Currently, the Japanese whisky industry is known for its loose laws and regulations compared to the Scottish whisky industry, which has some of the strictest laws in the world about what’s allowed to be called ‘Scotch whisky.’ However, this is all set to change under the new guidelines that will come into effect this April, clearing up the ambiguity about what makes a Japanese whisky.
Under the new regulations, only malted grains, other cereal grains, and water extracted in Japan are allowed to be used in whisky production, and malted grains must always be used. Fermentation, distillation, and saccharification must take place in a distillery in Japan, and the alcohol volume of the distillate is not to exceed 95% in strength. The maturation of the distilled product must take place only in Japan, in wood casks with a maximum capacity of 700 litres, for a minimum of three years. Bottling must take place in Japan, and the minimum ABV of the whisky must be 40%. Plain caramel colouring is allowed to be added.

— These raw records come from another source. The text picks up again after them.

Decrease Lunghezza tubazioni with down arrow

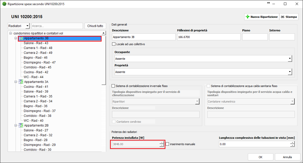click(x=292, y=146)
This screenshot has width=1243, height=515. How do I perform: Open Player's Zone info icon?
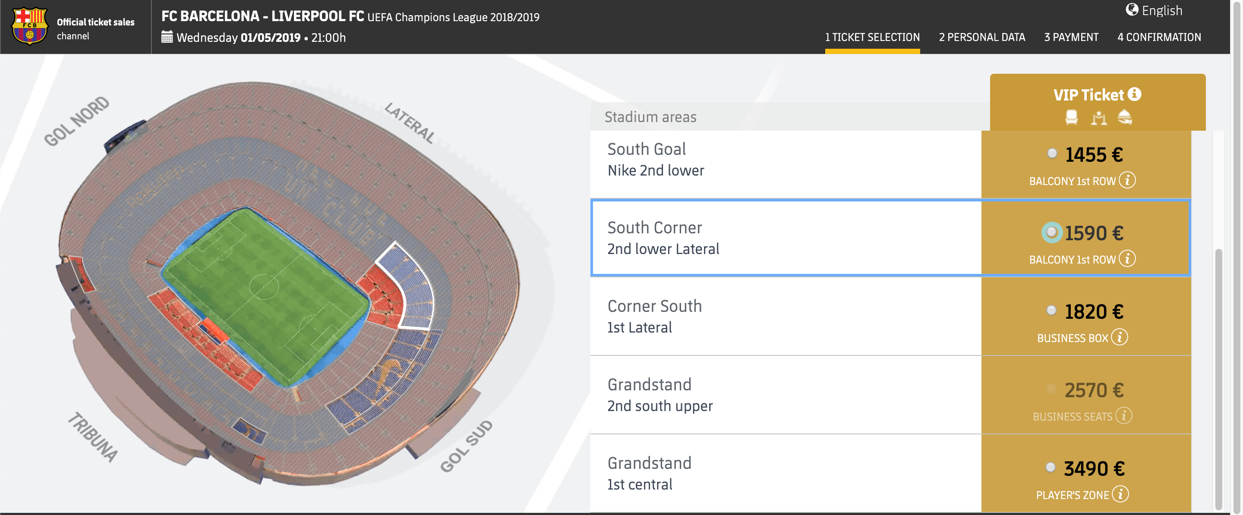1120,494
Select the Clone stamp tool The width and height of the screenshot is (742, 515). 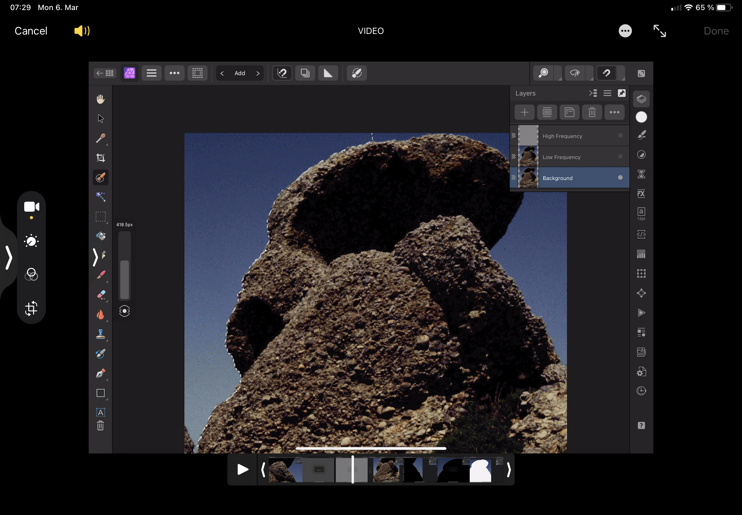100,334
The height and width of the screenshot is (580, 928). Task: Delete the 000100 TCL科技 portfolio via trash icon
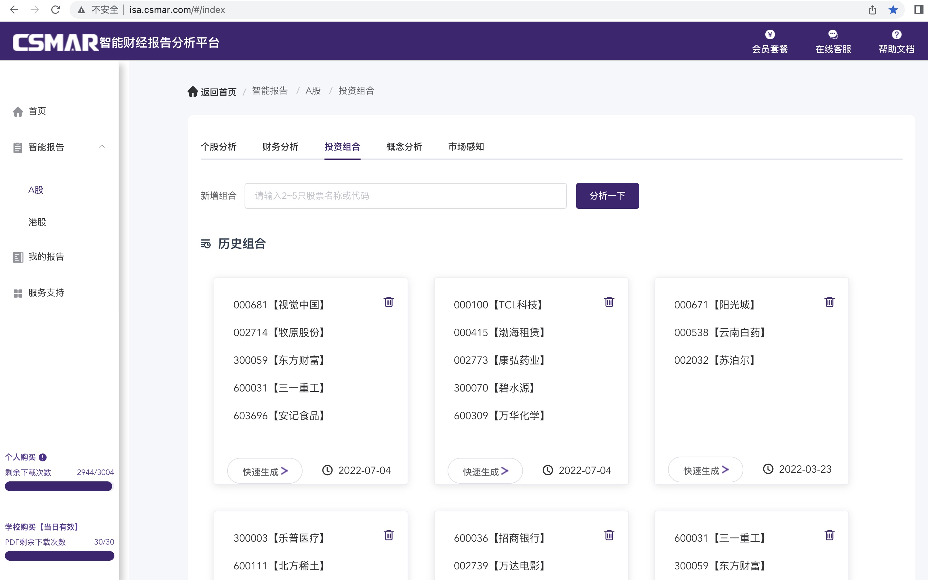[609, 302]
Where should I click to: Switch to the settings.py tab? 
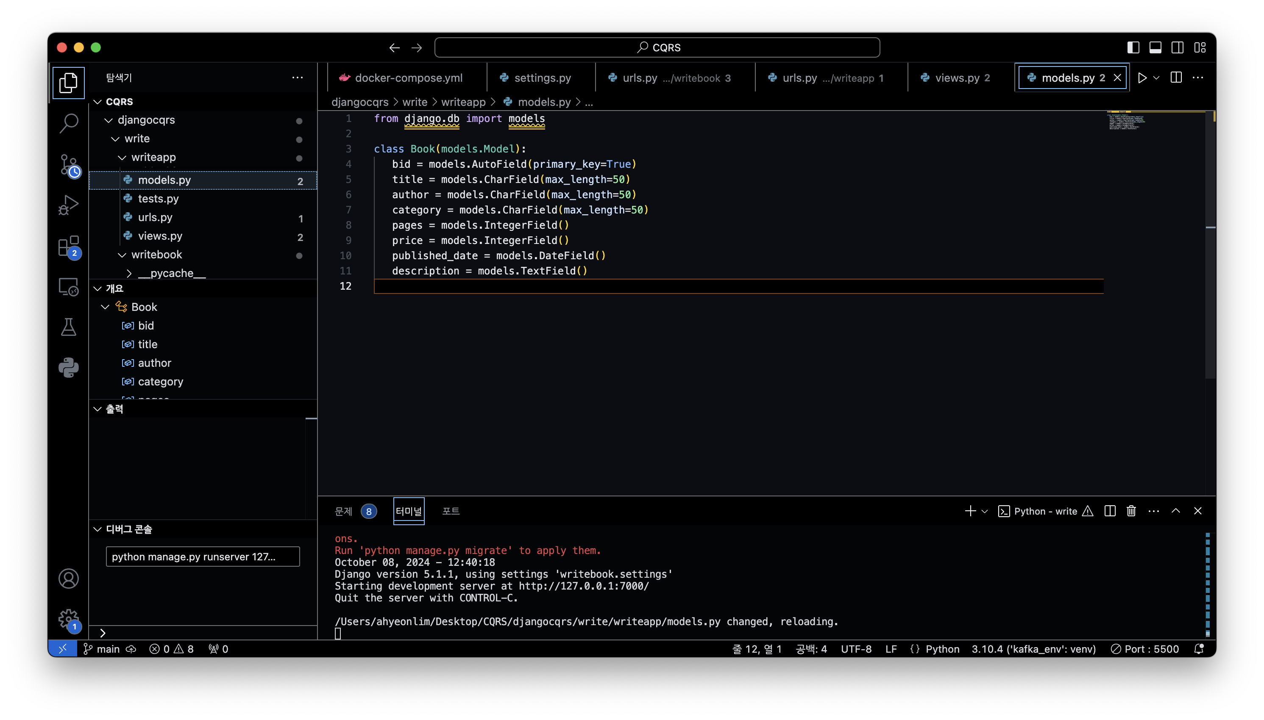pos(542,78)
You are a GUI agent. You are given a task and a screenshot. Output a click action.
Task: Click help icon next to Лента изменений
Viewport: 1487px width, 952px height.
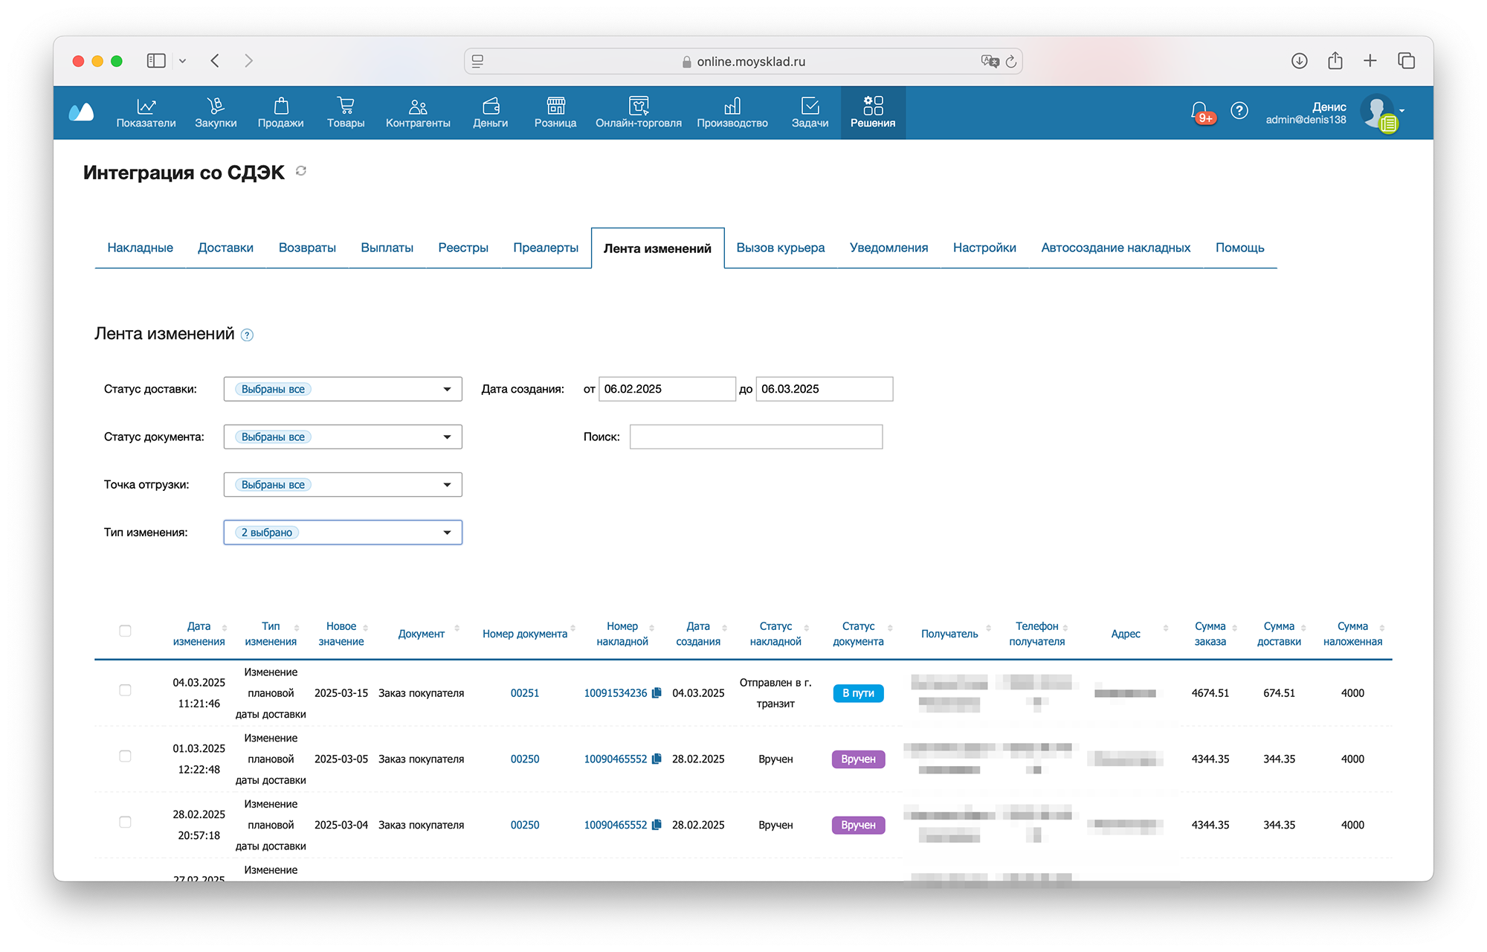tap(248, 335)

Any product not meeting these standards will not be able to use the name ‘Japanese whisky,’ ‘Nihon whisky’ or ‘Japan whisky,’ and they will also be prohibited from using names of people that evoke Japan, names of Japanese cities, regions, and famous places, mountains and rivers, the Japanese flag or a Japanese era name, and any labelling that makes it seem like the whisky satisfies the Japanese whisky production requirements. Japanese whisky brands that do not meet these standards cannot use labelling that evokes Japanese cities, people, events, or other places or ideas associated with the country.
These new guidelines will ensure that Japanese whisky meets international standards of quality and authenticity, we are all looking forward to tasting on some excellent Japanese whisky in the future.